The useful property is locality. The note, the command, the output, and the next revision stay together. A rough command does not vanish into shell history. A half formed idea does not get copied across three other tools before it is ready. That matters for infrastructure work because the same discipline that helps an agent keep evidence close to truth also helps a person keep early reasoning close to the thing being tested.
The self healing loop
Self healing does not mean giving a model broad write access and hoping for the best. It means running a loop with clear boundaries. Deterministic monitors watch the environment continuously. A trigger opens a durable case. An agent enters that case with the right scope, policies, and prior state. It reads Kubernetes directly, reads recent evidence from ClickHouse, compares that with current truth in Postgres, and writes back a structured finding.
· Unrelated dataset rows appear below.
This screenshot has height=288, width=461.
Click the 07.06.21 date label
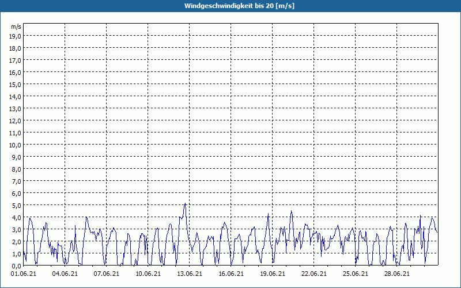pyautogui.click(x=107, y=274)
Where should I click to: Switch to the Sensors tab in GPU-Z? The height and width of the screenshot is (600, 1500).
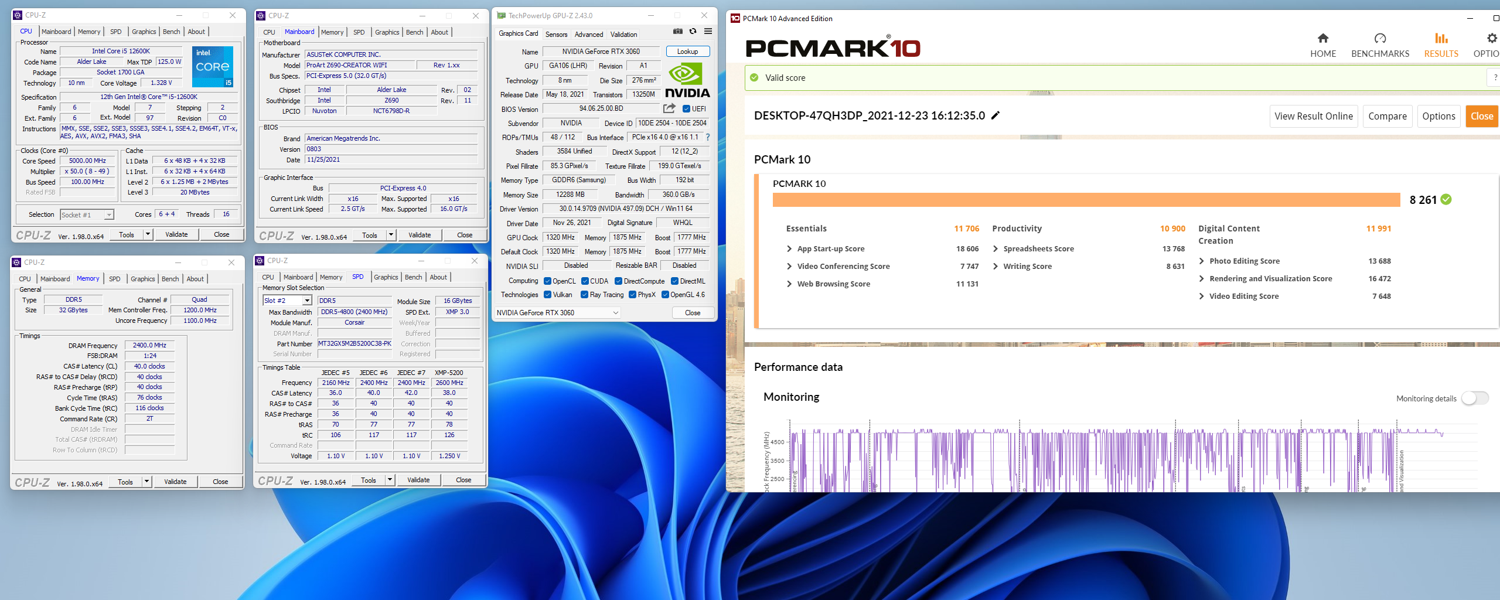(x=556, y=35)
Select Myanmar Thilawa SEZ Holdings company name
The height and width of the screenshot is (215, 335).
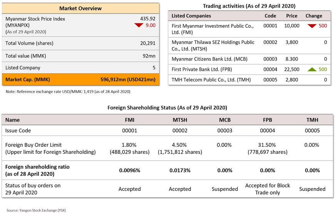213,45
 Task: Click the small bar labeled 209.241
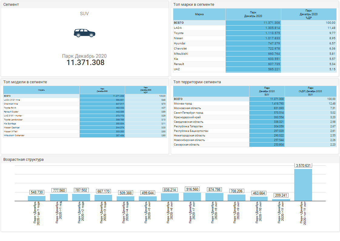(281, 200)
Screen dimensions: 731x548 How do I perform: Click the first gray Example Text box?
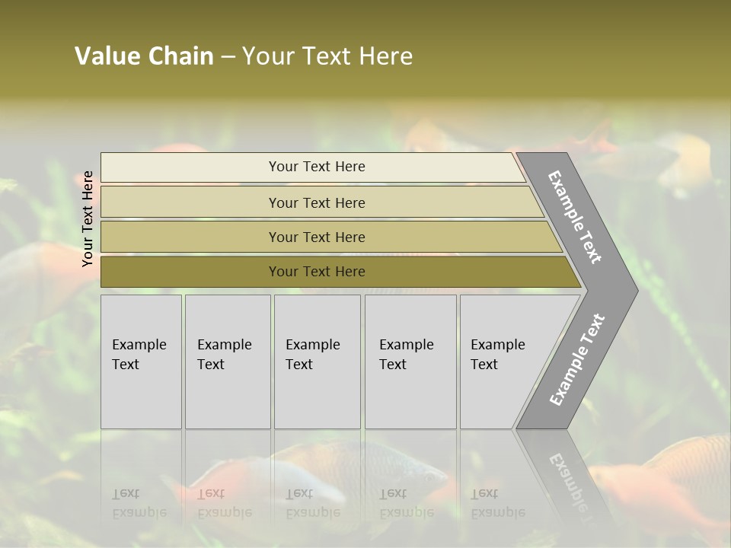point(141,362)
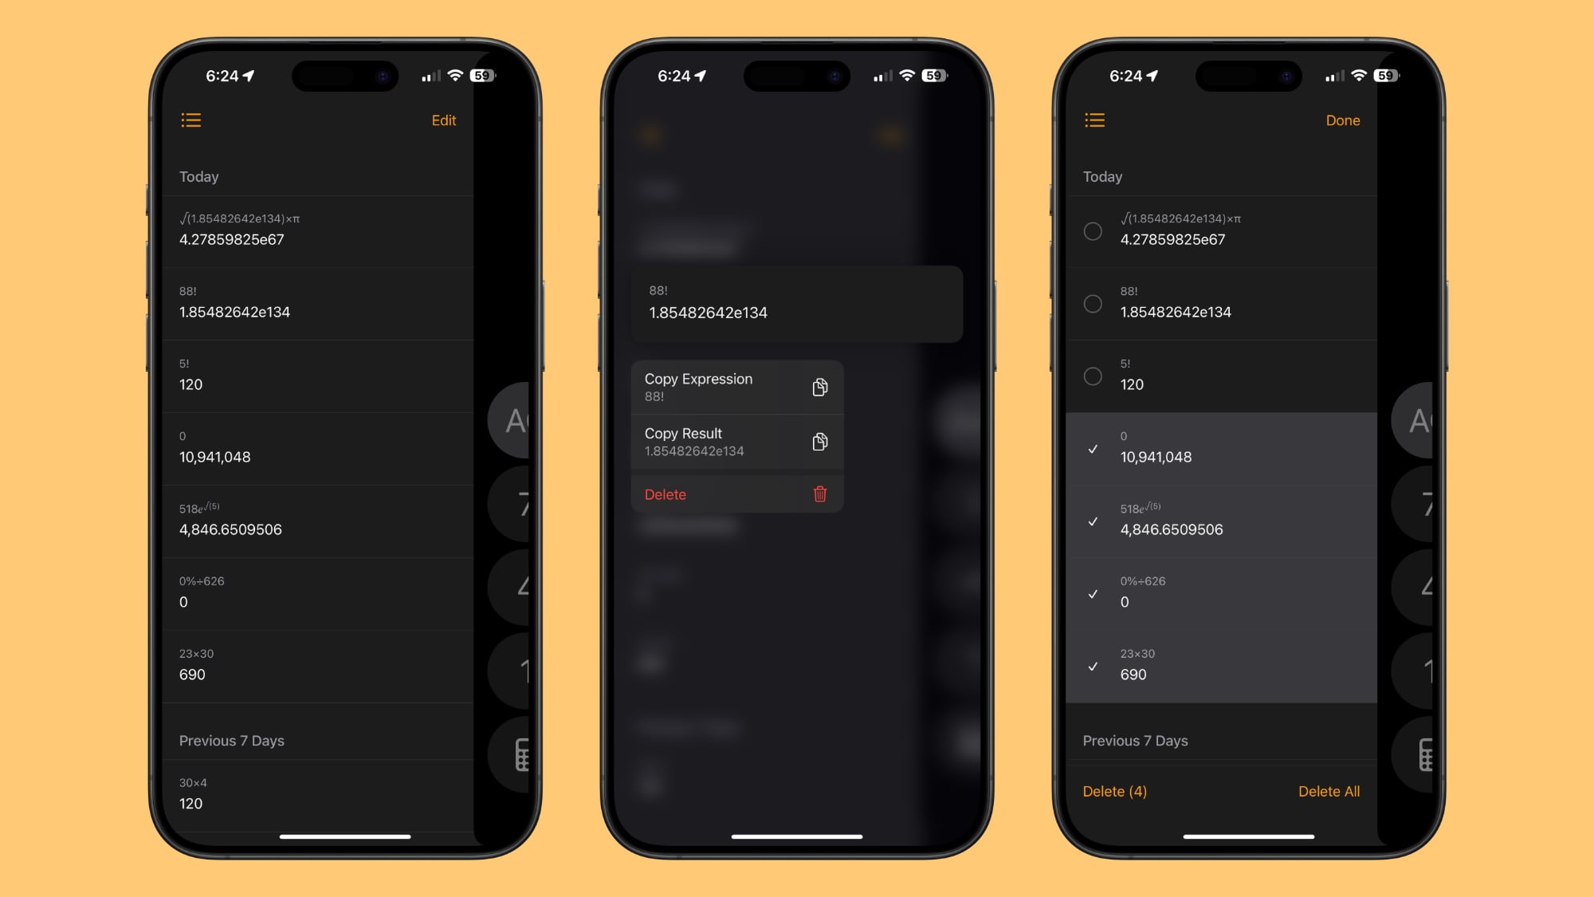Select the checkbox next to 10,941,048

(x=1092, y=448)
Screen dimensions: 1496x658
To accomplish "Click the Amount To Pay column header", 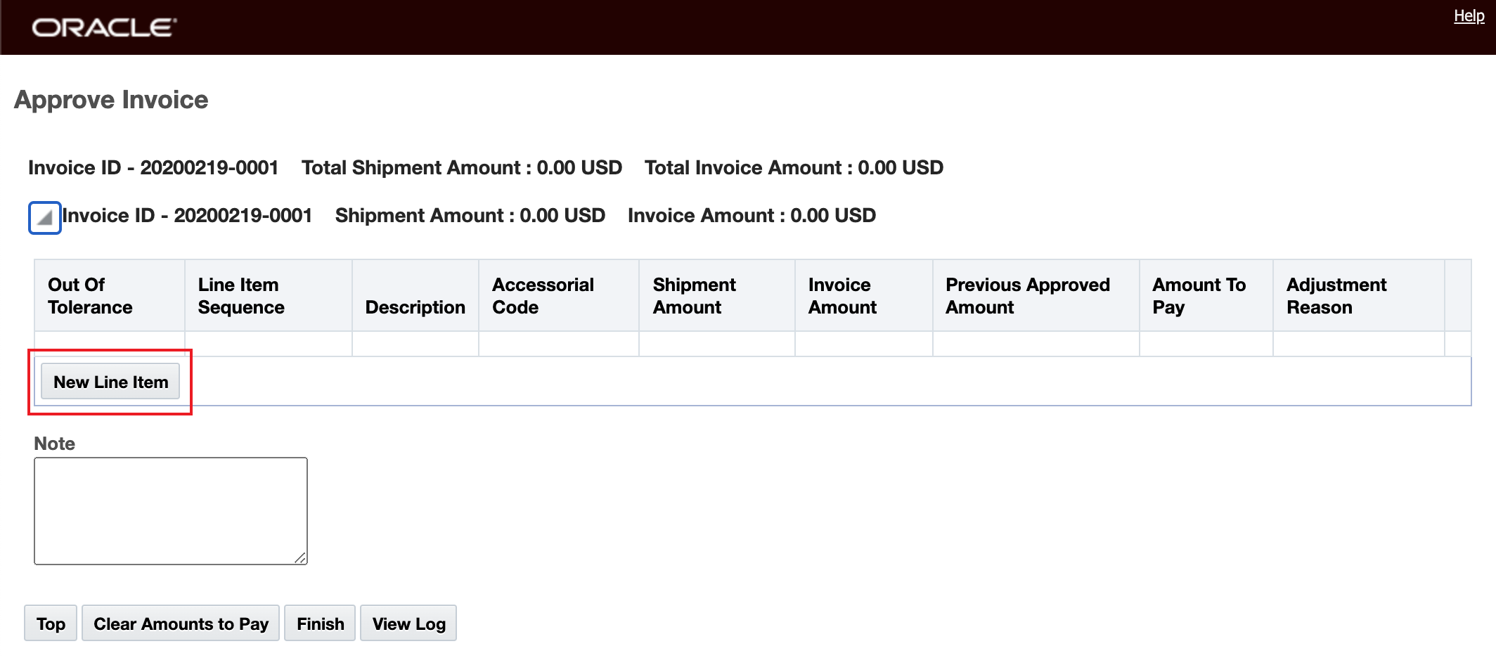I will pos(1199,296).
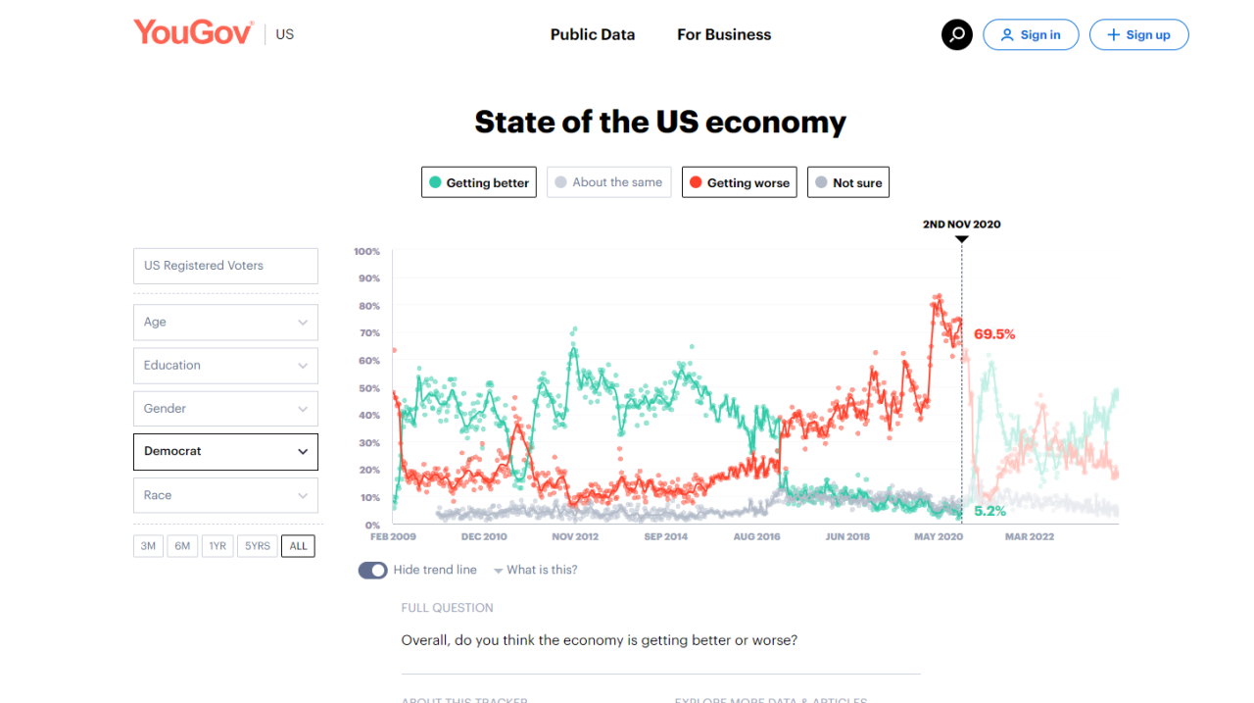
Task: Expand the Race filter dropdown
Action: [225, 495]
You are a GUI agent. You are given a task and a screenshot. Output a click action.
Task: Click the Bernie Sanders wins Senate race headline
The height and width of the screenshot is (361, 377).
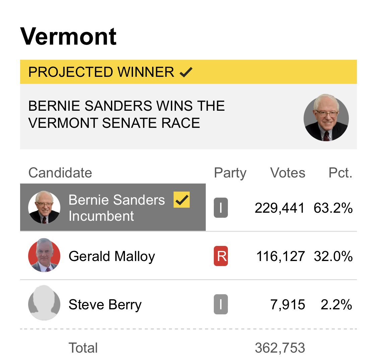click(x=127, y=114)
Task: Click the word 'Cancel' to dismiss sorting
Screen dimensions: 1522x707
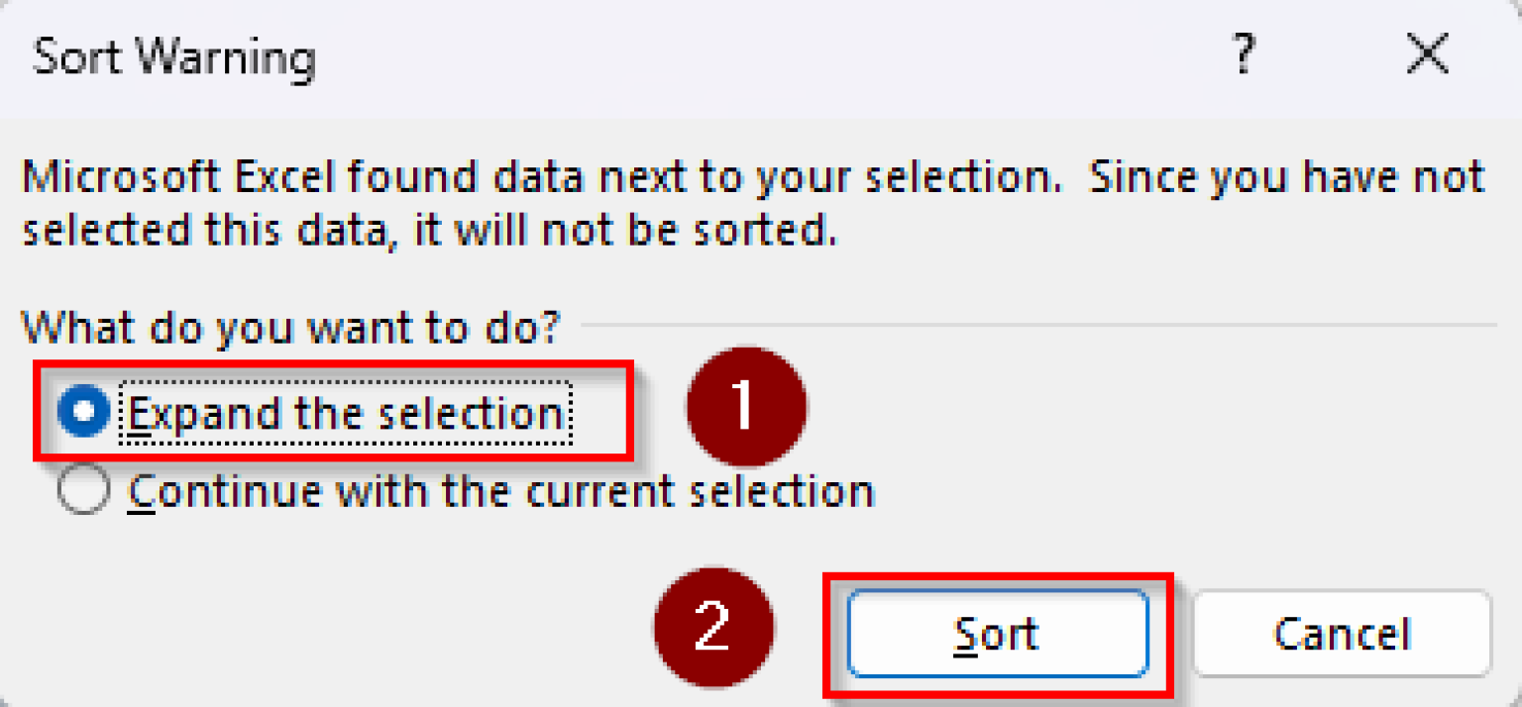Action: tap(1342, 634)
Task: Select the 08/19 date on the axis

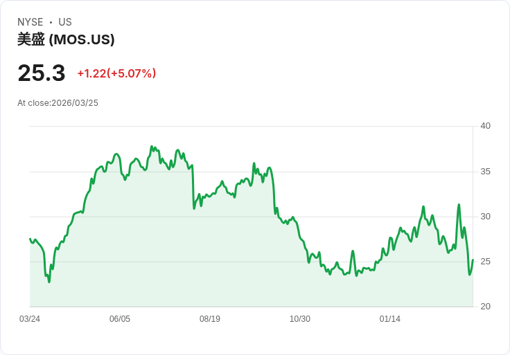Action: point(210,319)
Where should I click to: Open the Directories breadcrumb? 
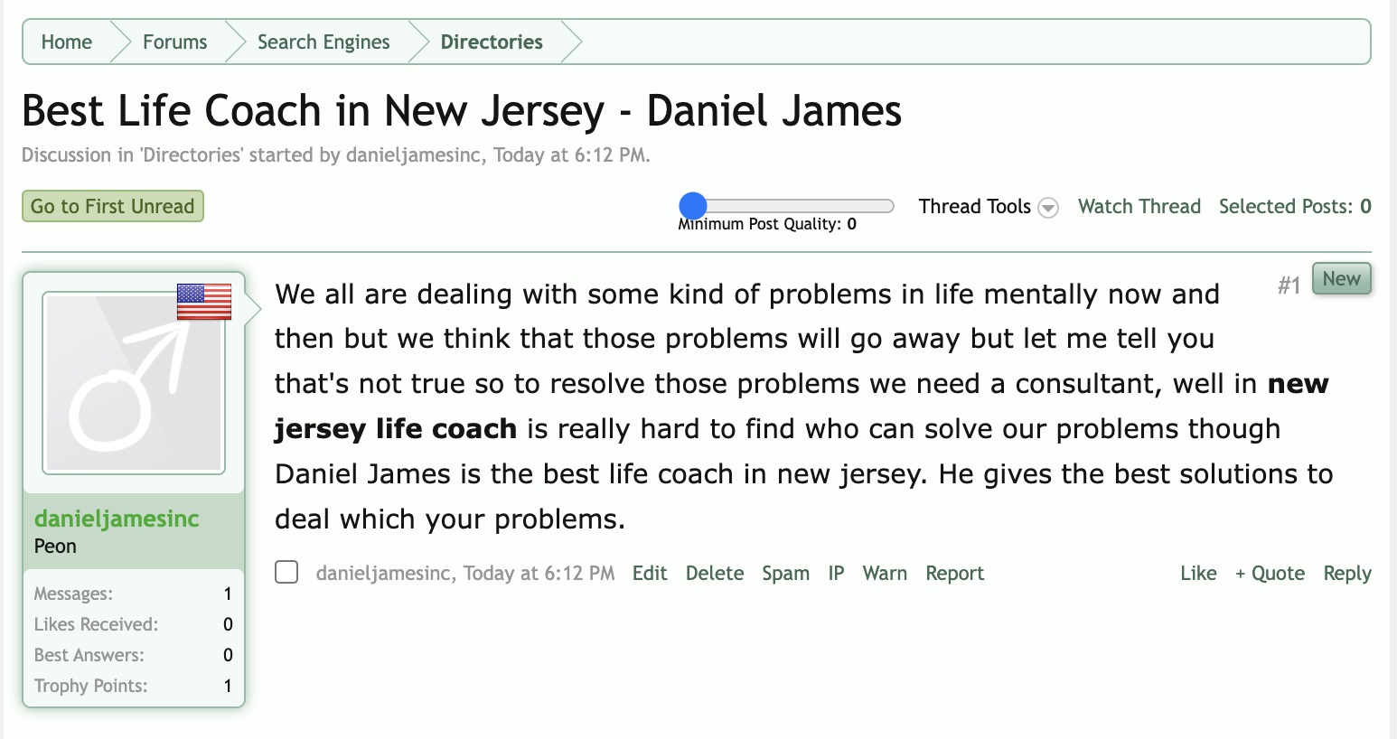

The next step depends on policy. Some actions are safe enough to run directly, such as restarting a stateless worker, marking a case degraded, or asking for more evidence. Some actions need approval. Some cases should stop at diagnosis. The point is that the loop is structured, bounded, and inspectable.
Kubernetes example
A concrete example is a worker rollout that leaves stale runtime registrations behind. The public route can still be healthy. The new pod can still be healthy. Kubernetes can show that the deployment is ready and that there are no current warning events. But Postgres can still show old worker entries that have not aged out, and recent case history can still show failures from the earlier period. ClickHouse can show that logs quieted down after the new pod came up.
That combination matters. Logs alone can make the system look healthy too early. Control state alone can make it look broken for too long. An agent that reads Kubernetes, ClickHouse, and Postgres in one loop can mark the case degraded instead of failed. That is a better result. Service stays live. The stale state is surfaced. A noisy or risky remediation path is avoided.
Why Kubernetes fits agents so well
Kubernetes is already an API driven operating system. Objects are typed, namespaced, labeled, and permissioned. Desired state and observed state are explicit. RBAC provides a clean safety boundary. Namespaces and labels provide a clean working set. An agent can work with small scoped reads and small scoped writes instead of broad shell access. That is unusually well matched to agentic systems.
That same pattern extends cleanly to the rest of cloud infrastructure. DNS, certificates, identity objects, queues, object storage, and network configuration are all API driven. That makes the cloud a very good environment for agents as long as the runtime keeps a clear split between evidence, truth, and allowed actions.